I am an ardent Barack Obama backer. She is a passionate Hillary Clinton supporter. She is 67; I am 36.

It’s a fascinating piece. To the senior Muñoz, Senator Clinton embodies the struggles women of her generation faced. To the younger Muñoz, Senator Clinton embodies the struggles her mother’s generation faced but which are no longer relevant.

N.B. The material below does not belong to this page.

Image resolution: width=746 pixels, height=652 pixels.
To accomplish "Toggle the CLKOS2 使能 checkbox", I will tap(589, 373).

I’m closer to Mama’s age than to Daughter’s, but I spend enough time with younger feminist bloggers to understand that the way younger women see themselves and their sexuality and the Cause are pretty alien from the way I see these things. But I’ve learned to shut up about it. My kids are grown, and my biological clock stopped ticking sometime in the last millennium. At this point my biggest barriers are ageism and osteoarthritis. Feminism is not my fight any more. Young women have to deal with the world they inherited, not the one I grew up in, which is long gone. I can offer young women my support and encouragement, but not my advice.

Speaking of the good old days — I have long thought that one cannot understand the 1960s counterculture without understanding the 1950s. Looked at in a vacuum, the counterculture might seem frivolous and self-indulgent. But to me it was a healthy and natural reaction to the repression and hyper-conformity of the 1950s.

Similarly, the young folks may be gearing up to a kind of political counterculture, one that attempts to sweep away the toxic acrimony and pseudo-conservative insanity of the past couple of decades. They want freshness. They want a whole new political culture. Maybe they’re naive. But, folks, they’re right.